Wednesday, October 27, 2010

Densifying Biomass: Biomass Tablets at 20,000 PSI

MU's Bradford Research and Extension Center farm and a local business have built a machine that can compact corncobs, switchgrass and other biomass so four times as much material can fit in the same amount of space.

Instead of needing an 18-wheeler truck to move biomass to burn as fuel for electricity and ethanol, the same amount could be transported in a dump truck. _Missourian
Biomass is an inherently bulky and clumsy material for transport. Finding ways to compress and/or densify biomass very close to the source is crucial toward building a thriving biomass economy. Otherwise, a significant amount of energy will be wasted simply transporting the biomass to pre-processing, processing, and refining facilities.

Current methods of densifying biomass include compression into pellets and briquettes, and fast pyrolysis conversion to bio-crude. But those processes involve complex multi-process machines which are difficult to transport. University of Missouri ag researchers along with collaborators have developed a special hydraulic press at 20,000 psi (as opposed to 3,000 psi typical for briquette presses) which achieves an almost 20% improvement in mass compression over briquettes and pellets, and almost 4 X better mass compression than commercial balers.
The tabletizer works like this: a hopper with a hydraulic motor turns the auger and feeds the 4- to 6-inch diameter cylindrical mold with biomass. Then a ram pounds the biomass tightly into the mold, shrinking the material from about 10 inches to 2, which is smaller than most biomass briquettes.

“Basically, it squeezes the snot out of it,” VanEngelenhoven laughs. The mold then turns and ejects the compacted tablet. The pressure exerted on the biomass in the mold is about 20,000 pounds per square inch, enough to force the material to adhere together without additional binders. “We don’t put anything extra in it,” VanEngelenhoven says. Long, coarse-cut feedstocks are favorable in the process, as they stick together more easily, he adds.

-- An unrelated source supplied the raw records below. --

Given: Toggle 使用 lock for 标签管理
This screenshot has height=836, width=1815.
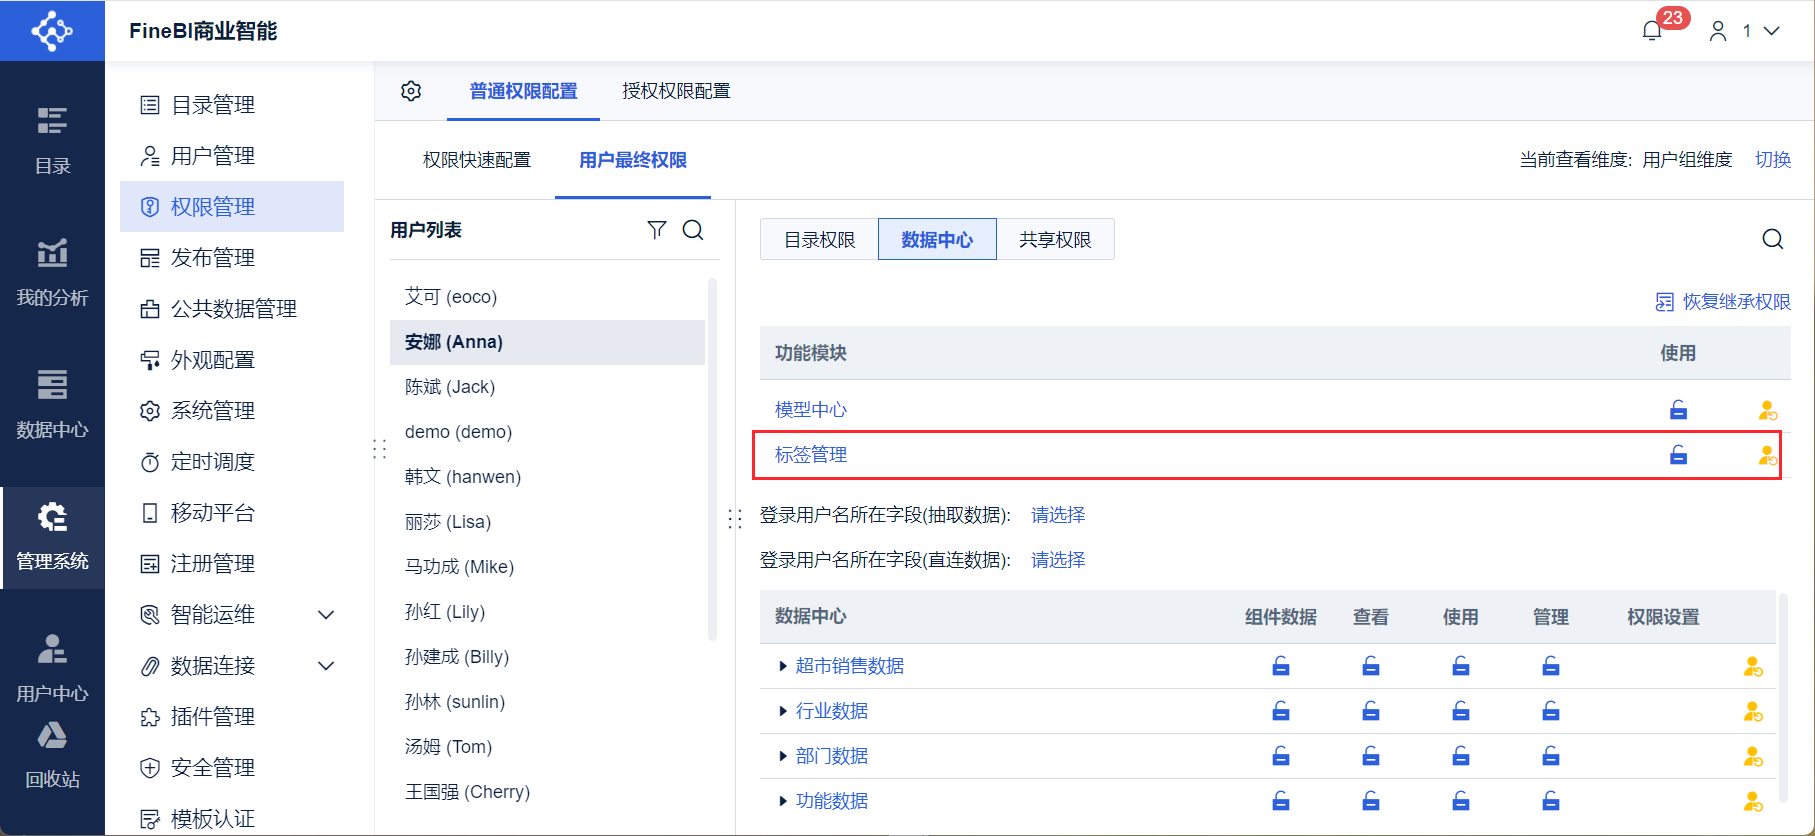Looking at the screenshot, I should coord(1678,455).
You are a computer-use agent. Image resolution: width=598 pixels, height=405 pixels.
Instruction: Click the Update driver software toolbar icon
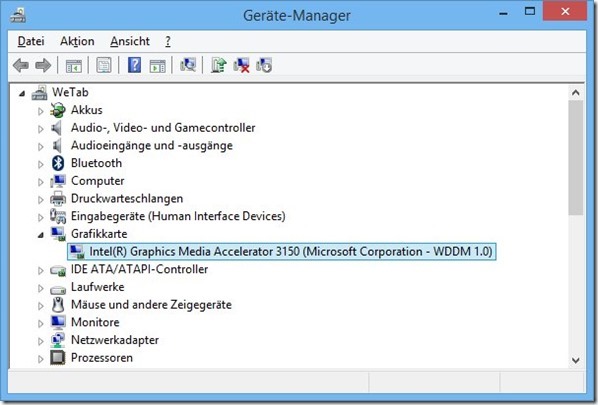coord(219,65)
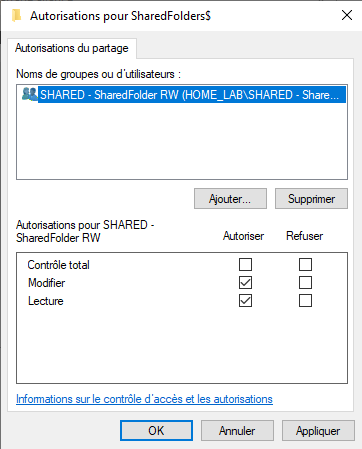This screenshot has width=362, height=449.
Task: Check Refuser for Modifier
Action: pyautogui.click(x=305, y=283)
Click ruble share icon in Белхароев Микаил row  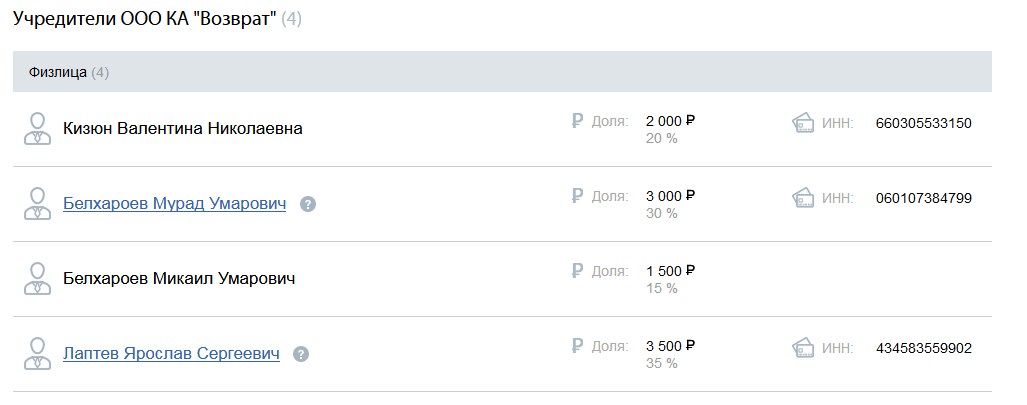577,271
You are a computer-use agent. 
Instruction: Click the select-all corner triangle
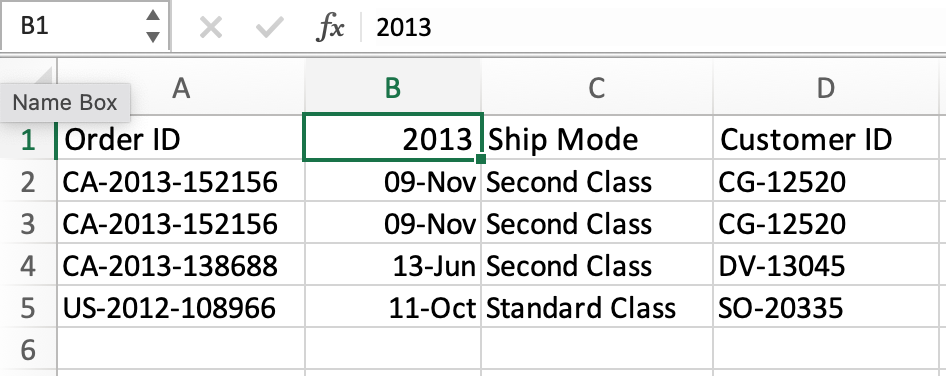click(x=41, y=75)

The resulting tablets have an average density of 55 pounds per cubic foot, compared with average bale density of 15 pounds per cubic foot and pellet density of about 45 pounds per cubic foot, VanEngelenhoven boasts. “So it’s significantly better than a baler, but it uses more energy as well,” he says. “So in that realm, you have to try to compare how much energy this machine is using versus another machine and is there one that’s inherently better? And the answer is, it depends on what you want it to do.” If the densified material is being used at a power plant or to burn for heat in a home, a bale doesn’t fit the bill because it’s too big, VanEngelenhoven says. “So if you want something smaller, you can go with pellets, or now you have this option.” _BiomassMag
As commercial versions of these presses become available, private startups will move from farm to farm -- or from farm region to farm region -- to compress biomass for more convenient and economical hauling to either point of use, or further processing into fuels or materials.
The tablets could provide fuel for co-firing with coal in stocker and fluidized-bed boilers for power generation, fuel for heating buildings and feedstock for producing charcoal. Primary markets would be power plants and ethanol plants. _MUNews
As economies of scale bring the costs of production down, individuals and communities may elect to install their own boilers to provide combined heat and power using compressed biomass.

One ton of compressed biomass is roughly equivalent to 3 barrels of heating oil in energy content. The biomass press described above can use a wide range of raw biomass without having to grind or heat the feedstock before compression into tablets.